1. Introduction
In recent years, the proliferation of smart agricultural equipment has significantly heightened the need for diverse energy sources in rural areas [
1], encompassing greenhouse heating, refrigeration houses and the heat and cold energy of residential buildings [
2]. This substantial surge in energy demand has precipitated a series of safety concerns within the microgrid of agricultural microgrid [
3,
4]. For instance, prolonged overloading of the generating units in Vietnam’s coal power plants has led to the malfunction of certain units, resulting in detrimental consequences such as the occurrence of broiler deaths on farms and inadequate farmland irrigation. It led to significant financial losses for farmers. In a village in Henan Province, China, a surge in electricity consumption during summer months, driven by high power requirements and extensive irrigated farmland, resulted in overloaded electricity consumption and frequent local power outages, which ultimately paralyzed the town’s power supply. Evidently, the intricate and diverse energy demands within agricultural microgrid have posed a formidable challenge in power scheduling [
5]. Furthermore, the frailty of grid structures in rural areas, coupled with high line resistance, has led to increased transmission losses and diminished voltage [
6,
7]. Adding DER generation randomly may lead to voltage excursions [
8]. Consequently, constructing a microgrid planning method that can enhance the security of microgrids and optimize the utilization of DERs is worth further exploration.
A multitude of studies on the supply, planning and optimal scheduling of electrical energy in agricultural microgrid have been extensively examined by numerous scholars. Ref. [
9] proposes a hierarchical distributed alternating direction method of the multiplier-based model predictive control framework, which aims to provide appropriate conditions for the growth of greenhouse’s crops and plants and limit the total amount of electricity exchanged with the main electricity grid. Ref. [
10] employs the PV greenhouse rural energy system as its research object, establishing an agrometeorological model and an energy meteorological model, with a focus on the actual situation of rural energy systems in northern China. A regulation flexibility assessment method and a greenhouse load optimization aggregation strategy for modern agricultural microgrid are proposed in [
11], which can mitigate grid pressure by flexibly regulating greenhouse load demand. Ref. [
12] presents a two-stage stochastic operation method for the multi-energy microgrid, which allows for the optimal scheduling of energy generation, conversion of storage devices under constraints. This approach can handle various uncertainties in renewable energy generation, electricity price and load demand while controlling the indoor temperature to ensure heat comfort for the customers. Planning methods for integrated energy systems have also been proposed in several articles [
13,
14]. Ref. [
15] put forth a novel multilevel extension planning framework for active distribution networks.

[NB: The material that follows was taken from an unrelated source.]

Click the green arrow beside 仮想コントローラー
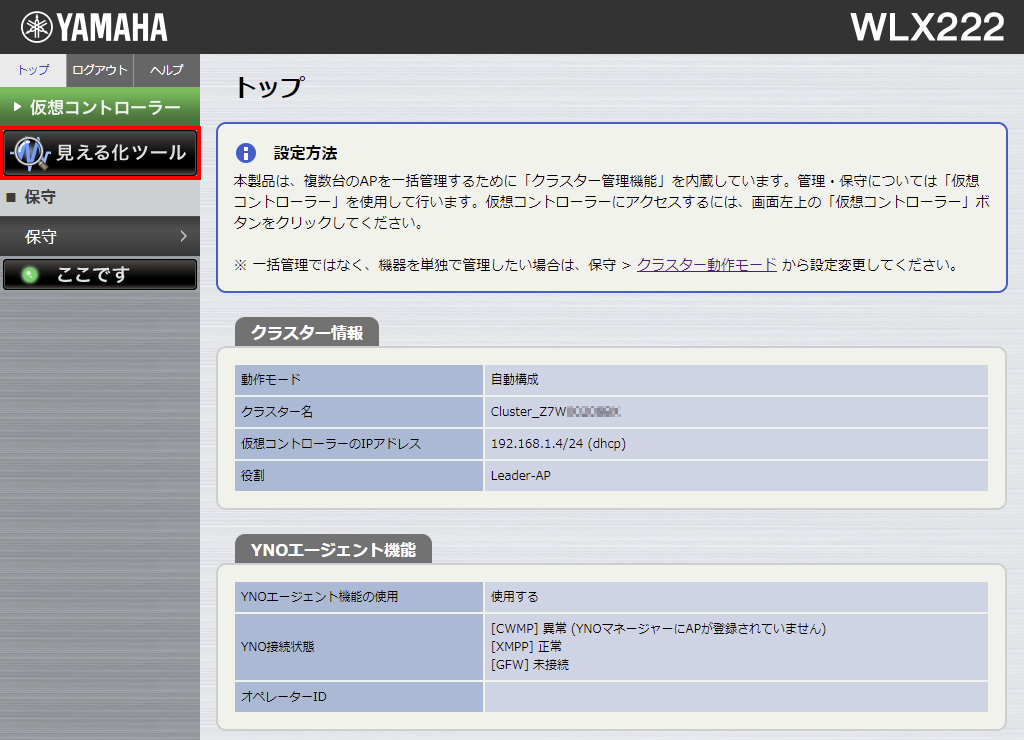Viewport: 1024px width, 740px height. pyautogui.click(x=17, y=105)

When it comes to loads such as greenhouses and refrigeration houses, which require precise regulation of the internal temperature, traditional methods relying solely on the physical model of the building may yield inaccurate results. It potentially causes issues in the overall planning scheme. Therefore, employing the data mechanism fusion-driven method to train and modify the model indicators is essential for obtaining more accurate and reliable results. Ref. [
16] introduces a novel scheme based on the integration of the essential components. By using the exploitation of artificial neural network, the performance of the prediction and optimization components is additionally enhanced. Ref. [
17] introduces an innovative centralized control scheme designed for a smart network of greenhouses integrated with a microgrid, thus constituting a smart small-scale power grid within the framework of smart grid technology. Some studies have been conducted to compare the effectiveness of various types of neural network algorithms in greenhouse temperature, and the results show that the GRNN [
18] algorithm has a greater advantage in terms of accuracy and generalization ability [
19].
According to the above-mentioned articles, current studies on planning for agricultural microgrid focus on how to rationally dispatch various types of renewable energy generation [
20], improve the efficiency of integrated energy use and ensure the reliability of power supply [
21,
22,
23]. However, for large-scale DER replenishment, planning that considers the energy demands of multiple buildings while taking into account grid security is currently rare. In addition, since agricultural microgrid are mostly self-built and lack unified planning, further disorganized planning on this fragile grid will lead to escalating security threats. While the current study primarily focuses on the integration of distributed energy resources (DERs) and multi-type building loads to enhance voltage stability and energy utilization efficiency, the inclusion of carbon cycle dynamics could indeed provide a more comprehensive environmental assessment, which constitutes a valuable direction for future research. Similarly, although the proposed data mechanism fusion method relies on accurate data acquisition and processing, the current model does not explicitly incorporate robustness mechanisms against communication failures or data interruptions. Such considerations—particularly pertaining to the resilience of control and communication networks—are critical for real-world implementation and will be addressed in subsequent work to further strengthen the operational security of agricultural microgrids.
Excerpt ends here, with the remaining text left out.